EXTRACTED DATA:

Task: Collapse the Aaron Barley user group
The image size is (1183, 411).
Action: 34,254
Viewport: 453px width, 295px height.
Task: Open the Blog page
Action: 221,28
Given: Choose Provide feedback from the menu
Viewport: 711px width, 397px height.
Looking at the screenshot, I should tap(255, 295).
...
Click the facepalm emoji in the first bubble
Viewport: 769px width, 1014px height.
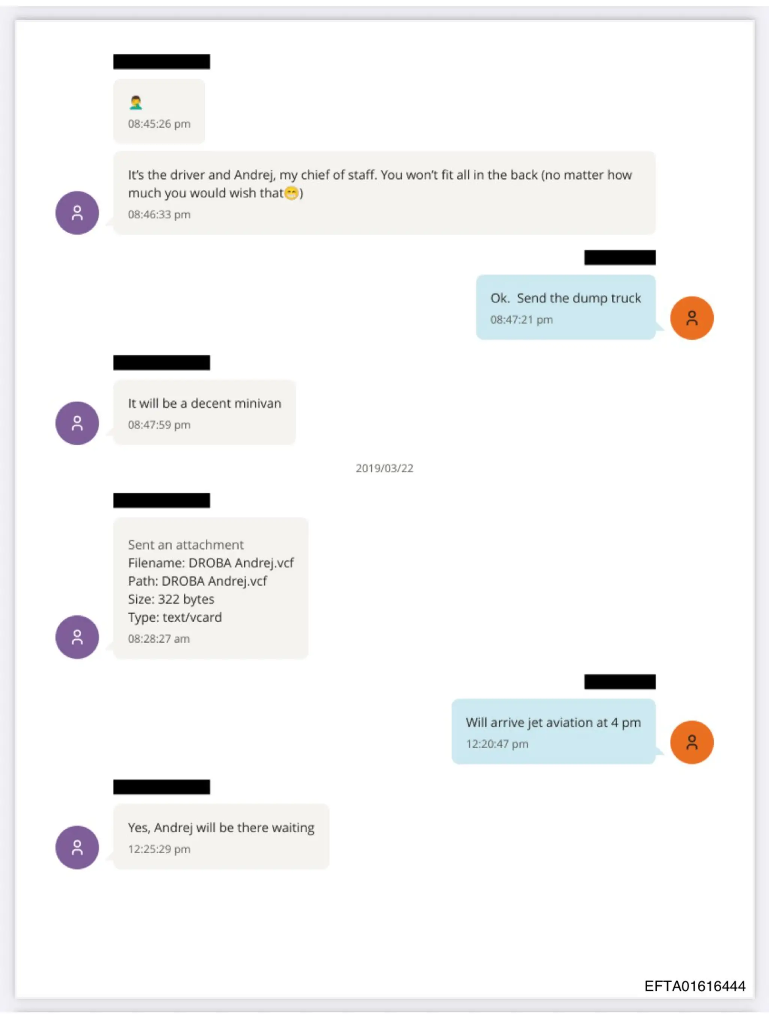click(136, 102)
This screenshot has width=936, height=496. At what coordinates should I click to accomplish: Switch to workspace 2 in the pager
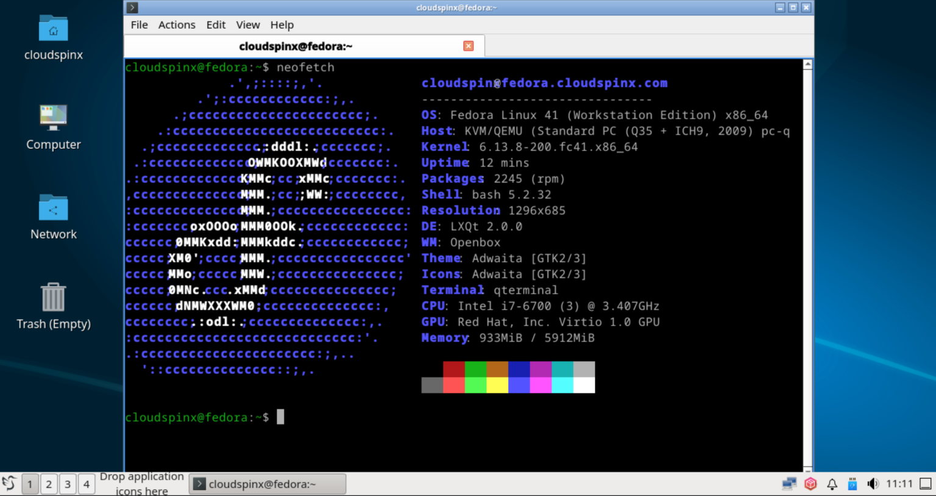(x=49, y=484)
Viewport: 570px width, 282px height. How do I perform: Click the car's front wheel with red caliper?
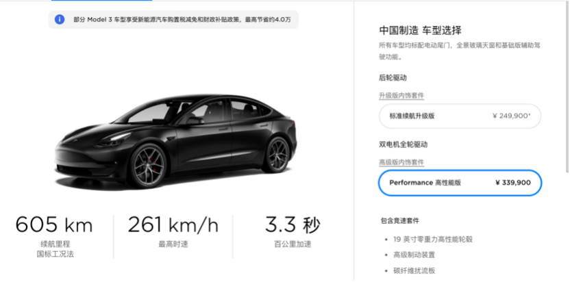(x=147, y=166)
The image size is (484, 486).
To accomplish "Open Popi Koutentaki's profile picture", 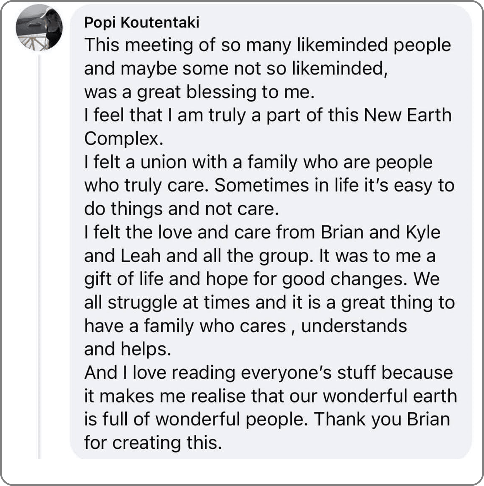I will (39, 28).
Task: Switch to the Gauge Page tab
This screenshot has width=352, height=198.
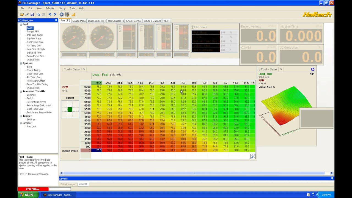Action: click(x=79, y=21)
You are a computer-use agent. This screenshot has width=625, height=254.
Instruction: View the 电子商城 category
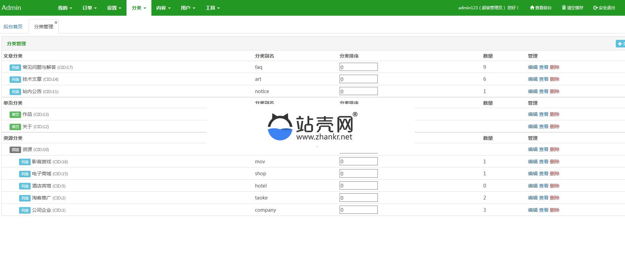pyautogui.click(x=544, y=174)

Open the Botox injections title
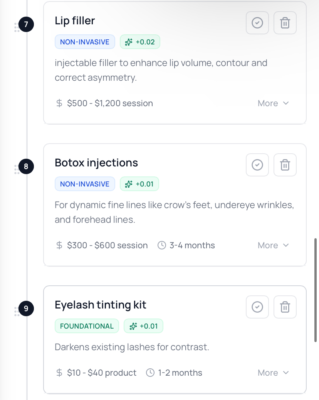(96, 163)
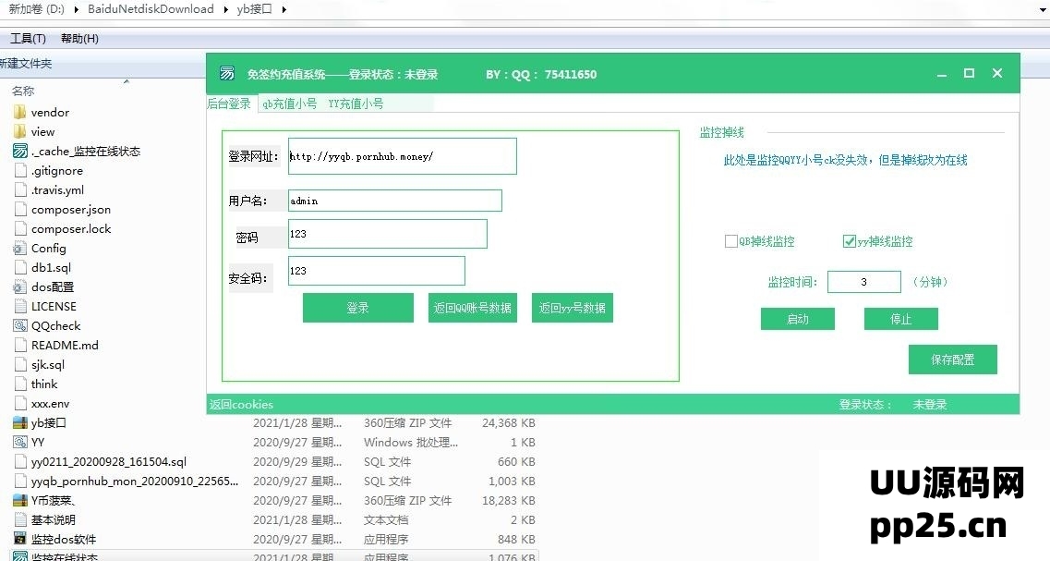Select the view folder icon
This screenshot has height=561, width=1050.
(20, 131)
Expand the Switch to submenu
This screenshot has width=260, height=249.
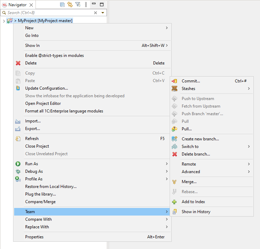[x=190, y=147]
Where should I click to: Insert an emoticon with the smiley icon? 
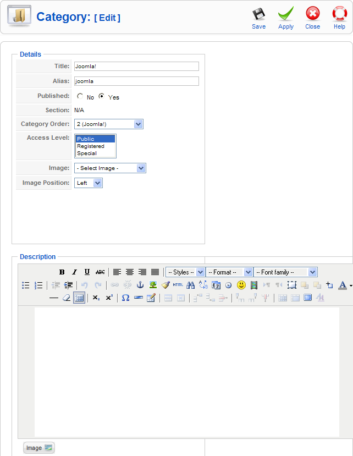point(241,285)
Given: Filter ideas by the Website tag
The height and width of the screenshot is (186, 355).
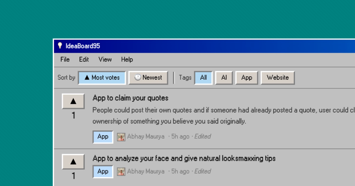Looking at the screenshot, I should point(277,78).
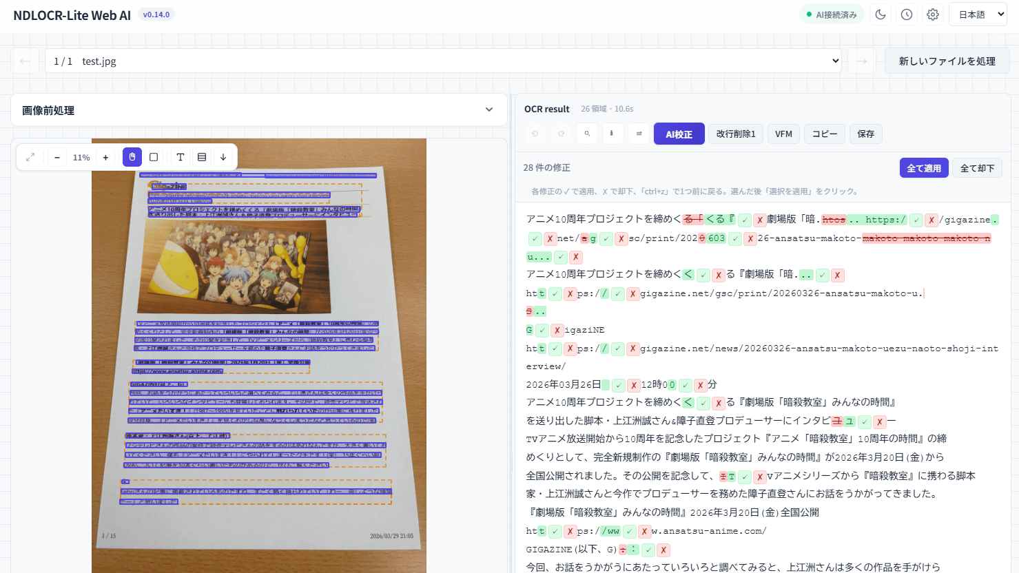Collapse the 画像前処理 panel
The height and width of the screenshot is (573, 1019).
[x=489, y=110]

PROBLEM DESCRIPTION: Take every line from the data above that holds "Given" and copy it out.

TASK SOLUTION:
Given: Choose Provide feedback from the menu
Given: Filter ideas by the Website tag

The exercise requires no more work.